Las tecnológicas quieren que usemos anteojos con cámara: ¿estamos preparados para convertirnos en cyborgs?

El producto de Facebook afronta ahora lo que Glass en 2012. Cuando Google presentó sus gafas, los abanderados de la privacidad también habían reclamado. Incluso se formaron movimientos que se opusieron al despliegue de los anteojos inteligentes y en las vidrieras de algunos comercios se pegaron pegatinas con el dibujo de Glass tachado.

¡Son los metaversos!

Estas gafas permiten “capturar momentos espontáneos de la vida, tal cual suceden, desde una perspectiva única y en primera persona”, dijeron desde Facebook al momento de la presentación. Detrás de las encantadoras afirmaciones de gacetilla, hay mucho más. Entre los pilares de esta movida aparecen los metaversos, una movida que interesa, y mucho, a Mark Zuckerberg.

Lo contamos acá: el CEO de la empresa no oculta su obsesión por los metaversos, espacios que son virtuales aunque compatibles con la realidad. Insiders de la escena digital aseguran que son, en esencia, la próxima versión de Internet. En el pasado Facebook compró a Oculus VR, paradigma de la realidad virtual y se espera que en los próximos años la firma estadounidense profundice su vínculo con esa tecnología y también con la realidad aumentada. Las flamantes Stories son un paso en esa dirección, aunque algo tímido en ese sentido.

“A fin de alcanzar nuestra visión del metaverso, necesitamos construir el tejido que conecta los diferentes espacios digitales, para superar las limitaciones físicas y poder desplazarnos entre ellos con la misma facilidad que nos movemos entre las habitaciones de una casa”, escribió Zuckerberg en referencia a este paso. Y explicó: “Podemos pensar en el metaverso como una Internet incorporada, donde en lugar de solo ver contenido, estás en él”. El mismísimo Zuckerberg dijo a The Verge que en los próximos cinco años pasarán de ser una empresa de redes sociales a una firma “metaversa”.

¿Por qué decíamos que el paso que dan las Stories es un tanto tímido?

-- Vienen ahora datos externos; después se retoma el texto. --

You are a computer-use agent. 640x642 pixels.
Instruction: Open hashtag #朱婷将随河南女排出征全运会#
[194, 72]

Ocurre que no incluyen características de realidad virtual o aumentada propiamente dichas, beneficios que sí incluyeron las gafas de Google y que también prometen ofrecer los anteojos que estaría preparando Apple.

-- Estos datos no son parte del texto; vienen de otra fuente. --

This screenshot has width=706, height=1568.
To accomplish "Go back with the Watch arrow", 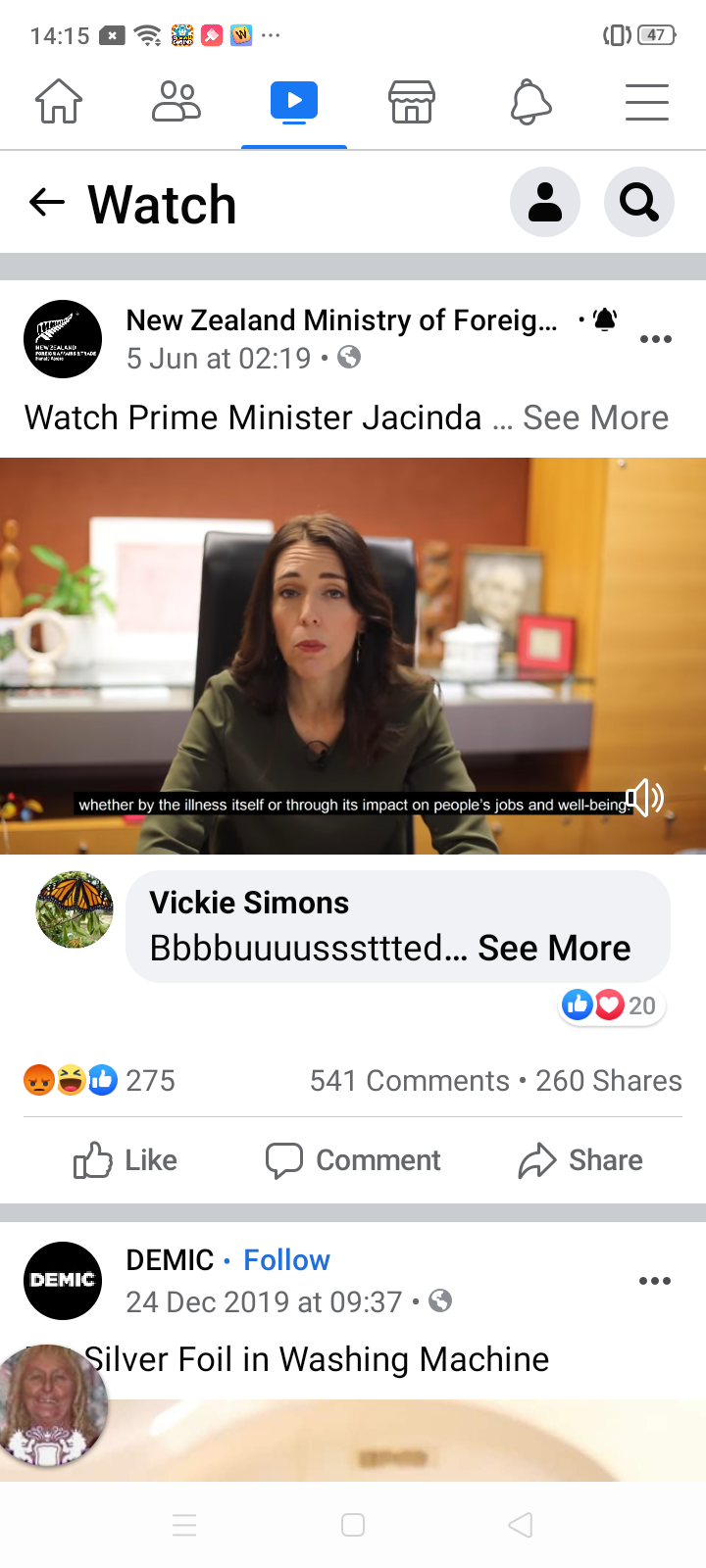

Anteojos inteligentes: todos quieren nuestros rostros

Los fabricantes conquistaron nuestras manos y nuestros bolsillos: allí están los smartphones. Ahora van por nuestras caras. Google y Facebook no son las únicas empresas que lanzaron anteojos tecnológicos al mercado. Microsoft mostró planes similares aunque enfocado en entornos corporativos, el creador de Snapchat hizo lo propio con las Spectacles, hace poco la firma china Xiaomi presentó un prototipo, y se prevé que Apple también anuncie en el futuro sus propios smartglasses.

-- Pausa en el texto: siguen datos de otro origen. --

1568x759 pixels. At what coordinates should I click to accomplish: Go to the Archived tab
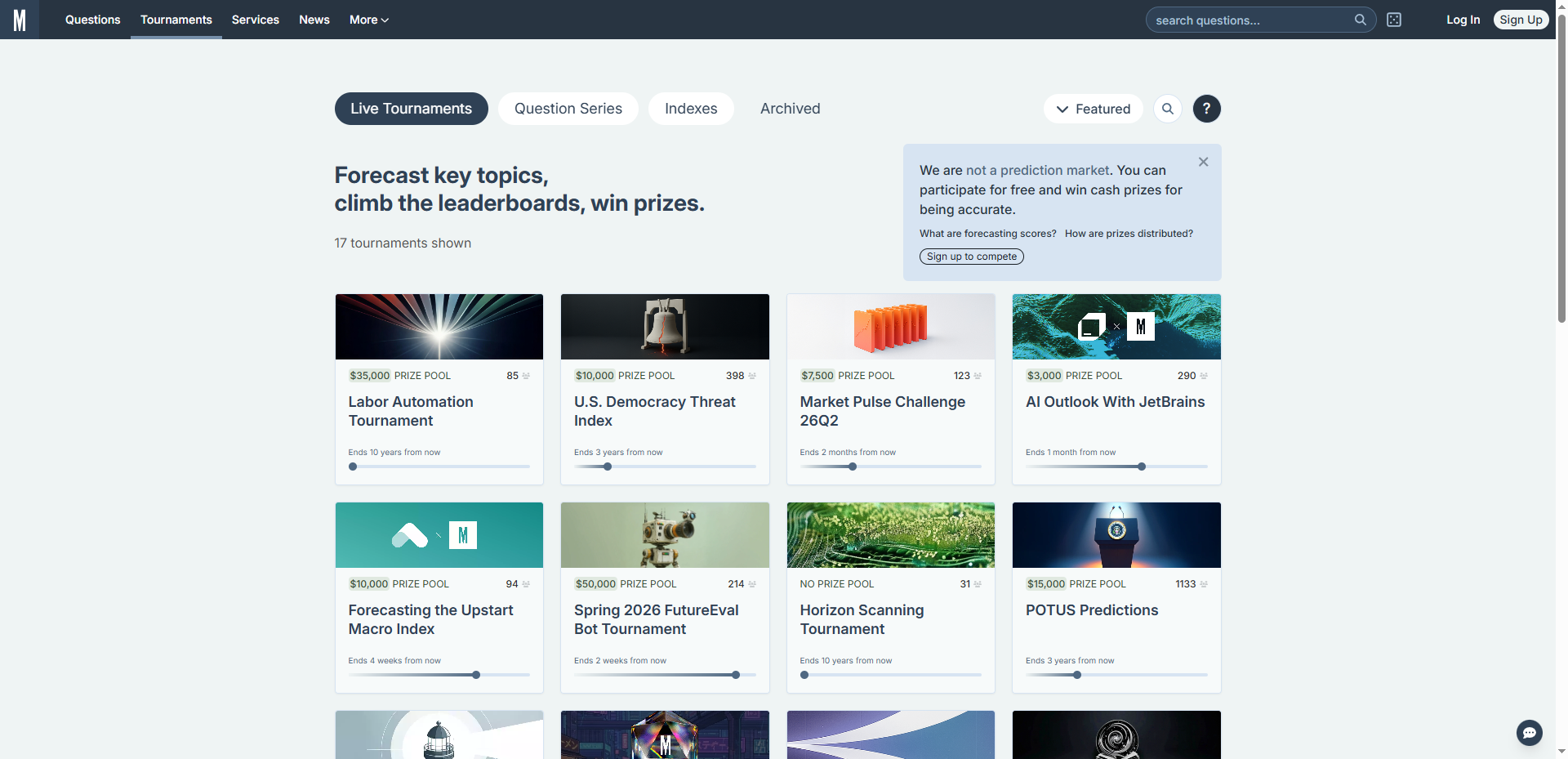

Las tecnológicas quieren que usemos anteojos con cámara: ¿estamos preparados para convertirnos en cyborgs?

Acaso la revolución sea más escueta de aquello que alguna vez aspiró este producto. Las gafas de Google giraban en torno a la realidad aumentada; es decir, mostraban información virtual sobre escenarios reales. Por ejemplo, al enfocar con la cámara de Glass al afiche de una película, sobre los cristales y frente a los ojos del usuario aparecía información sobre el elenco, horarios de proyección, cines cercanos, etcétera, al mejor estilo Robocop. El caso de Stories podría ser una rendición: quieren conquistar nuestros rostros, aunque con intenciones menos profundas. Acaso, para simplemente ser un compañero del smartphone que descansa en el bolsillo.

Podría, pero no se quedará allí. Las gafas de Facebook son –arriesgamos- la punta de un iceberg que Zuckerberg irá develando, en el que veremos cada vez más realidad aumentada y metaversos. Hacia allí avanzaría también Apple, y con esos dos gigantes tecnológicos en pugna no sería extraño que dentro de algunos años este producto se convierta en el nuevo niño mimado de la industria, privilegio que alguna vez tuvieron los teléfonos.